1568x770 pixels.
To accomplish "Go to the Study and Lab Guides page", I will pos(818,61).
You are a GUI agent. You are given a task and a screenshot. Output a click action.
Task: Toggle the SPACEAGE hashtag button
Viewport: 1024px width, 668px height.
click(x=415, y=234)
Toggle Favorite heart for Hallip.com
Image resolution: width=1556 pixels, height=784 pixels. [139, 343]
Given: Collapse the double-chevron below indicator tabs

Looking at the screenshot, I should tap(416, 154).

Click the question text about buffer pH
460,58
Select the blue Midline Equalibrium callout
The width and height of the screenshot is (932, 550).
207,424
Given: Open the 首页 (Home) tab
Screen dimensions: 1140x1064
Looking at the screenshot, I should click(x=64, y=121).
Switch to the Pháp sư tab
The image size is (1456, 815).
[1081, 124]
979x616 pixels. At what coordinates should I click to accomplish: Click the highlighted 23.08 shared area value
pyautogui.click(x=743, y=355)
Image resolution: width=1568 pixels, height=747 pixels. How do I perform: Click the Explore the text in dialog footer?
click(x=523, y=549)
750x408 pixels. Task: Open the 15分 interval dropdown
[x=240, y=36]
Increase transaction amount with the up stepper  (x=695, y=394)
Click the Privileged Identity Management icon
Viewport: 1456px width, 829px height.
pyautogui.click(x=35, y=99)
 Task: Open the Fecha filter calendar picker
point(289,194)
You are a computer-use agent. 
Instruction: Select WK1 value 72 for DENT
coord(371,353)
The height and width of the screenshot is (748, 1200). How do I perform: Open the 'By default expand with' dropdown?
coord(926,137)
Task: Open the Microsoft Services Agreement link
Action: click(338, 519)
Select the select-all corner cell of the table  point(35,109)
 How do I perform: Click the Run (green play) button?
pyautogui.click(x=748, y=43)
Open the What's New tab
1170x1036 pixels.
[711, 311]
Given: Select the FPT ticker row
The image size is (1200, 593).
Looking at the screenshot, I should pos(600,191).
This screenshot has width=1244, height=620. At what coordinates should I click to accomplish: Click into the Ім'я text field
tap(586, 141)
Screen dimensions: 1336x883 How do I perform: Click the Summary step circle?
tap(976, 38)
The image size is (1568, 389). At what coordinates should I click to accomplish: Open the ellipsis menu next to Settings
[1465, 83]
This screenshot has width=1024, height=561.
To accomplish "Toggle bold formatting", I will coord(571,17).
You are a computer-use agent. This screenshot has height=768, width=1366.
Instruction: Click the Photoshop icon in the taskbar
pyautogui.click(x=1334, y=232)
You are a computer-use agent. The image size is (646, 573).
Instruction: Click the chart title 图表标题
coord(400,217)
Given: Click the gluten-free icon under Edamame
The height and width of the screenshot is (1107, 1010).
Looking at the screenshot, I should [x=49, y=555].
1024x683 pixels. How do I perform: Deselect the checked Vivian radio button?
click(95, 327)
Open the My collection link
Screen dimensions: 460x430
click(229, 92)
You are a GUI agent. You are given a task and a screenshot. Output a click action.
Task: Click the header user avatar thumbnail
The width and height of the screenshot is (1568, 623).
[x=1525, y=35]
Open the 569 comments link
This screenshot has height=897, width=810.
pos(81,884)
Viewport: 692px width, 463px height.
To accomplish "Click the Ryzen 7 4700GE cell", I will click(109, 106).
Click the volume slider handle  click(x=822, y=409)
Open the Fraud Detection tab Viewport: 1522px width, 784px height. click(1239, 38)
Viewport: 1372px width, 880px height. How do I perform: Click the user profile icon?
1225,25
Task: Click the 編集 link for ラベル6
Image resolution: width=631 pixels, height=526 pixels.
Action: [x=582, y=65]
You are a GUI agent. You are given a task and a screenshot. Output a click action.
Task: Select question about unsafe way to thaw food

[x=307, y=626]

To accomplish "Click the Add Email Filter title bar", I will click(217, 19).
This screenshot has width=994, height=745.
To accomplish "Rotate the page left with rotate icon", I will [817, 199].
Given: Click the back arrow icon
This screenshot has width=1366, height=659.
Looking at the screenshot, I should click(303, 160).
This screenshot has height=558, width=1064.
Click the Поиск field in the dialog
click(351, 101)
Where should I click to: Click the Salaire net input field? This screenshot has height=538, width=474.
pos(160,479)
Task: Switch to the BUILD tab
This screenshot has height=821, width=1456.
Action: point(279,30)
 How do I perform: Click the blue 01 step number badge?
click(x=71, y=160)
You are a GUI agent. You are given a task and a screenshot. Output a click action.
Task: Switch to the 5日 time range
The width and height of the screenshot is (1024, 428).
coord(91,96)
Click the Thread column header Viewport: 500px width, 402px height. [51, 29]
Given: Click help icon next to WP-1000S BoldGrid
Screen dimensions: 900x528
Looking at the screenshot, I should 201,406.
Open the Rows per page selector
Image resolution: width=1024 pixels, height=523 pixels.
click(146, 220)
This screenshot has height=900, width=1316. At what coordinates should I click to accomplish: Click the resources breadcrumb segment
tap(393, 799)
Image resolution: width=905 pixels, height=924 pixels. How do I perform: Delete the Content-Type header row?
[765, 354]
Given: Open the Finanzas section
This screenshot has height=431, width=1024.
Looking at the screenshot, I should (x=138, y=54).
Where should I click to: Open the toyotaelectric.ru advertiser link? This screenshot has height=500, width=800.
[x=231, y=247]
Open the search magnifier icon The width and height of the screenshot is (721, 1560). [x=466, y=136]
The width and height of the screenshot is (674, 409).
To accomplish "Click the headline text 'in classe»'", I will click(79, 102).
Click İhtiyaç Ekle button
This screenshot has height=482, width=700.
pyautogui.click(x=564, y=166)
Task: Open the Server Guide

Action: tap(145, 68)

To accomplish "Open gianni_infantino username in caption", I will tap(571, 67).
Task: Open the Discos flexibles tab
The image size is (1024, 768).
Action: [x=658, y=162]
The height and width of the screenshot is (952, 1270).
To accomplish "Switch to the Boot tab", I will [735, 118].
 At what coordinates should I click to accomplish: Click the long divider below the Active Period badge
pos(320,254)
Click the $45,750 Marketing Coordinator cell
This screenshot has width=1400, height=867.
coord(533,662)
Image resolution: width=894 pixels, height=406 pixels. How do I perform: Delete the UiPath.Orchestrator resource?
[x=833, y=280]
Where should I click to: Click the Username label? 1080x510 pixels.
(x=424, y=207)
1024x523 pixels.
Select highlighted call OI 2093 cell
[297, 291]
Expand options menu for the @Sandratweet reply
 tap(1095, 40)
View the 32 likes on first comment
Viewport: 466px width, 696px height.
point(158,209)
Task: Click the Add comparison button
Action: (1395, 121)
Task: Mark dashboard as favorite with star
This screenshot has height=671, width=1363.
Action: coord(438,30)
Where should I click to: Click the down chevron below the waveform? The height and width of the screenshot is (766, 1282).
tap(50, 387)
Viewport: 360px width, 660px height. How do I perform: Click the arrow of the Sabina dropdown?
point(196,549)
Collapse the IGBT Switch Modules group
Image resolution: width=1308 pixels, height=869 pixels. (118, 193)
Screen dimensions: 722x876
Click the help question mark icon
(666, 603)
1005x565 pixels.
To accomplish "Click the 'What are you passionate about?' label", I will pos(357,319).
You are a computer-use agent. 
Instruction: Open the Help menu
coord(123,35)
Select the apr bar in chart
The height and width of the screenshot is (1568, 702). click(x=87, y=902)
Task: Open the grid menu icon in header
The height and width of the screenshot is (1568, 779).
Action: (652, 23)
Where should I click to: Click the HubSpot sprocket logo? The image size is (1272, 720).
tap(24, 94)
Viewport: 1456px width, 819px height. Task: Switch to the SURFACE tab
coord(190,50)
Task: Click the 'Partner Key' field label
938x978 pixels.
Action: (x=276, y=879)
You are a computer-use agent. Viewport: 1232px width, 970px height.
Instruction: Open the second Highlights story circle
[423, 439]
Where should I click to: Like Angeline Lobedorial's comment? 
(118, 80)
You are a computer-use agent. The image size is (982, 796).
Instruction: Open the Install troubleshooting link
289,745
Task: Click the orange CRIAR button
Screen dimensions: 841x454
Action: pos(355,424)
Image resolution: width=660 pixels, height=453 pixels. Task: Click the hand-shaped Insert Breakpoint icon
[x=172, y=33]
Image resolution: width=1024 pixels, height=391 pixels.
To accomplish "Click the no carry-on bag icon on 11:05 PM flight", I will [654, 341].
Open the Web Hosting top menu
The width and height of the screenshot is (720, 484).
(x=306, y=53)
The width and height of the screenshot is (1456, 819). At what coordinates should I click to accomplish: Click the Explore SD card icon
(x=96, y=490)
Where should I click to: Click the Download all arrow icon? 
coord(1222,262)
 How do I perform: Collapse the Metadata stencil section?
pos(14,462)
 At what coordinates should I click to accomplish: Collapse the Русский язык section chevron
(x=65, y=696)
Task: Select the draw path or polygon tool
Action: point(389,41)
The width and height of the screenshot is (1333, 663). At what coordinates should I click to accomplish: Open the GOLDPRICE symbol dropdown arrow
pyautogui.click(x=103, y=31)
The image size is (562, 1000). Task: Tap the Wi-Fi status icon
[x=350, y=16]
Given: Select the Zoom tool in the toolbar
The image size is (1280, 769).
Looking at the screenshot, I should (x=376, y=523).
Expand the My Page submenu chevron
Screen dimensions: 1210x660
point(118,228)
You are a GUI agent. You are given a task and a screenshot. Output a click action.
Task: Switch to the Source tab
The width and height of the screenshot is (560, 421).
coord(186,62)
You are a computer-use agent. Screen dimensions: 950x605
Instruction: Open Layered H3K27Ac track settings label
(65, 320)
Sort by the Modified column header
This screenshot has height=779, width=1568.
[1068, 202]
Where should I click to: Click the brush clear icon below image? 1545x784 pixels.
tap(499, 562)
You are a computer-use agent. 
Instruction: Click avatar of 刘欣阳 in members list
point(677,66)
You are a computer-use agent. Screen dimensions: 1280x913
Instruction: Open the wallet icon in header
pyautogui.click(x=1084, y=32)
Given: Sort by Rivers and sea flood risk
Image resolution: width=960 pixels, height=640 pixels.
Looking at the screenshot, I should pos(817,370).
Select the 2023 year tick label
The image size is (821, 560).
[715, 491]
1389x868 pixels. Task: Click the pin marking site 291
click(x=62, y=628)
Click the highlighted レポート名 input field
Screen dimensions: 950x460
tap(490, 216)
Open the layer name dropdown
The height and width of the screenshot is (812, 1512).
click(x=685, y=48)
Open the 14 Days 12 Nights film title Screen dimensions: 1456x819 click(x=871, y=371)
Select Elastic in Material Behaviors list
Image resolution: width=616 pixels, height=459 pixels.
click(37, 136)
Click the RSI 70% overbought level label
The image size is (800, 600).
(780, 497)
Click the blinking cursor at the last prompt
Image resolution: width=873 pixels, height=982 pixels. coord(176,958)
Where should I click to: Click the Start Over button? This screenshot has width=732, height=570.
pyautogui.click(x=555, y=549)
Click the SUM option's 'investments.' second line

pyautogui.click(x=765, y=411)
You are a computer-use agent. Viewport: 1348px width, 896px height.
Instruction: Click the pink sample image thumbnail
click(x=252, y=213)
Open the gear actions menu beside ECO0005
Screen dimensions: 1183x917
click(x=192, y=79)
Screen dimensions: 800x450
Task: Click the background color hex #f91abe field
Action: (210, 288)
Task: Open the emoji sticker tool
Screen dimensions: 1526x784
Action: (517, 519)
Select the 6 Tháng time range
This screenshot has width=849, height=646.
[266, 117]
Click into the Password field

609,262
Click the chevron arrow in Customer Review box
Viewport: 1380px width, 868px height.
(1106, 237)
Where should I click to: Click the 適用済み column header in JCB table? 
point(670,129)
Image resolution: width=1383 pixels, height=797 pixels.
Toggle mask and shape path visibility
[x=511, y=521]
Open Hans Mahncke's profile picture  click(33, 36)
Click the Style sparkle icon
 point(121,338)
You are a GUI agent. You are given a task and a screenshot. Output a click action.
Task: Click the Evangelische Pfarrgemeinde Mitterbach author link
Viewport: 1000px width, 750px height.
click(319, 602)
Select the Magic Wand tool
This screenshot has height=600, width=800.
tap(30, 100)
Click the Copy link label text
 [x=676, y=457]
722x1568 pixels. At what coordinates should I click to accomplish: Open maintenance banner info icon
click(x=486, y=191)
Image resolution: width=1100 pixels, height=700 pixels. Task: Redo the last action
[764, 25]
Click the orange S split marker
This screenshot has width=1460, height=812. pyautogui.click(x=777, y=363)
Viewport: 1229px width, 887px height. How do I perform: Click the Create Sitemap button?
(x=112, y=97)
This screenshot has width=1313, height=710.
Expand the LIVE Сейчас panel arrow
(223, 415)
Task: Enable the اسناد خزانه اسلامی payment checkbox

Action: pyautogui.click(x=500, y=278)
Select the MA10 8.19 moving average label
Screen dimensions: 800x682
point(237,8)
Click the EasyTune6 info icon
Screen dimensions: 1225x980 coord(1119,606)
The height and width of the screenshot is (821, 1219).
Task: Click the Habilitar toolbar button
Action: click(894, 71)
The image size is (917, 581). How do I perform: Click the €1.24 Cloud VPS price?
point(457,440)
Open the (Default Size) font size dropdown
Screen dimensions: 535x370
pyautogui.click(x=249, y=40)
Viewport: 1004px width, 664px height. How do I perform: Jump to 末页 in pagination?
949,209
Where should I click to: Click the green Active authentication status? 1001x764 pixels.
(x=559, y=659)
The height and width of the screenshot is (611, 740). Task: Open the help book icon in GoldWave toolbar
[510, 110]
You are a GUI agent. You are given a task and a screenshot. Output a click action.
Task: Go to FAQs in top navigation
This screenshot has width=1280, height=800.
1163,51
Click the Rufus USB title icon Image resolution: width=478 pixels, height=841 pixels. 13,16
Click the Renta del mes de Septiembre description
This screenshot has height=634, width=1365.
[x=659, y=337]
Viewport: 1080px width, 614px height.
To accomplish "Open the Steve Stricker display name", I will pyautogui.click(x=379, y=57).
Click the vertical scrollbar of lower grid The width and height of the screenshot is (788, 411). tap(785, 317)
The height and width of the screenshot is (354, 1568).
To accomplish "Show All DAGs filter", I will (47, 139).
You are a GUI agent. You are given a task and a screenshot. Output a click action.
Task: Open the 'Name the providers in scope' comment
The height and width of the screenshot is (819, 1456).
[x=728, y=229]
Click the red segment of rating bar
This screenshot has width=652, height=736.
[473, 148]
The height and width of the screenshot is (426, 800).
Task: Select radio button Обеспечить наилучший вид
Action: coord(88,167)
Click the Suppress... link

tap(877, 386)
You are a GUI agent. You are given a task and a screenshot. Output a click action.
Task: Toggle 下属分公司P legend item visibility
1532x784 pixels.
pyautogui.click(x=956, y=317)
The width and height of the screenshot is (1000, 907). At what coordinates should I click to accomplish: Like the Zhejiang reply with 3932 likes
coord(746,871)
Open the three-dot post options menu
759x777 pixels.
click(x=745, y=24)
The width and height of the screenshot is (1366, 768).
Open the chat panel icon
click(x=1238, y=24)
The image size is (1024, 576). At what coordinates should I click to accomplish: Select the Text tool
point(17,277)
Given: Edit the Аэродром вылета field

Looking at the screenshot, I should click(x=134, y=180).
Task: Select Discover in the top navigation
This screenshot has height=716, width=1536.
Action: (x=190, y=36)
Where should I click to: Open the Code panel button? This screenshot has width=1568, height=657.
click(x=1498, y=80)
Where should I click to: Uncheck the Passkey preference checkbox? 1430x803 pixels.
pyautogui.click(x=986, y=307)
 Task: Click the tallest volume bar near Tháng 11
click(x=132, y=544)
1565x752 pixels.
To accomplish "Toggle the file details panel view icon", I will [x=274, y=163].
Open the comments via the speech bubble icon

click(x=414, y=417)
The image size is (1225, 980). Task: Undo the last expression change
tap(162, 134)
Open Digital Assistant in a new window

━━━━━━━━━━━━━━━━━━━━

- **WHAT TO WORK ON**: Pull out every line of the entries that includes the word "Sort".

- **YOUR RESPONSE**:
Sort by the Modified column header
Given: Sort by Rivers and sea flood risk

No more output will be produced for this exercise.